For a quick start with the OntoRoot Gazetteer, consider running it from the GATE Developer (GATE GUI):

Start GATE
Load a sample application from resources folder (exampleApp.xgapp). This will load CAT App application.
Run CAT App application and open query-doc to see a set of Lookup annotations generated as a result (see Figure 13.4).

Figure 13.4: Sample ontology-based annotation as a result of running OntoRoot Gazetteer. Feature URI refers to the URI of the ontology resource, while type identiﬁes the type of the resource such as class, instance, property, or datatypePropertyValue

Hard way [#]

OntoRoot Gazetteer can easily be set up to be used with any ontology. To generate a GATE application which demonstrates the use of the OntoRoot Gazetteer, follow these steps:

Start GATE
Load necessary plugins: Click on Manage CREOLE plugins and check the following:
- Tools
- Ontology
- Ontology_Based_Gazetteer
- Ontology_Tools (optional); this parameter is required in order to view ontology using the GATE Ontology Editor.

▸ **Source excerpt**
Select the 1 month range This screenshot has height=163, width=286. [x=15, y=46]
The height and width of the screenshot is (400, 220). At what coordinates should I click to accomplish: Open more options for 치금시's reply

▸ **Objectives**
a. From the OntoRoot Gazetteer excerpt, quote the part that opens with the words containing "Run CAT App" and closes with "GATE Ontology Editor.".
b. Answer these questions using the OntoRoot Gazetteer excerpt:
(i) Which file is loaded from the resources folder as the sample application?
(ii) Which document should be opened to see the generated Lookup annotations?
(iii) Which optional plugin is needed to view the ontology in the GATE Ontology Editor?

▸ **Solution set**
a.
Run CAT App application and open query-doc to see a set of Lookup annotations generated as a result (see Figure 13.4).

Figure 13.4: Sample ontology-based annotation as a result of running OntoRoot Gazetteer. Feature URI refers to the URI of the ontology resource, while type identiﬁes the type of the resource such as class, instance, property, or datatypePropertyValue

Hard way [#]

OntoRoot Gazetteer can easily be set up to be used with any ontology. To generate a GATE application which demonstrates the use of the OntoRoot Gazetteer, follow these steps:

Start GATE
Load necessary plugins: Click on Manage CREOLE plugins and check the following:
- Tools
- Ontology
- Ontology_Based_Gazetteer
- Ontology_Tools (optional); this parameter is required in order to view ontology using the GATE Ontology Editor.

b.
(i) exampleApp.xgapp
(ii) query-doc
(iii) Ontology_Tools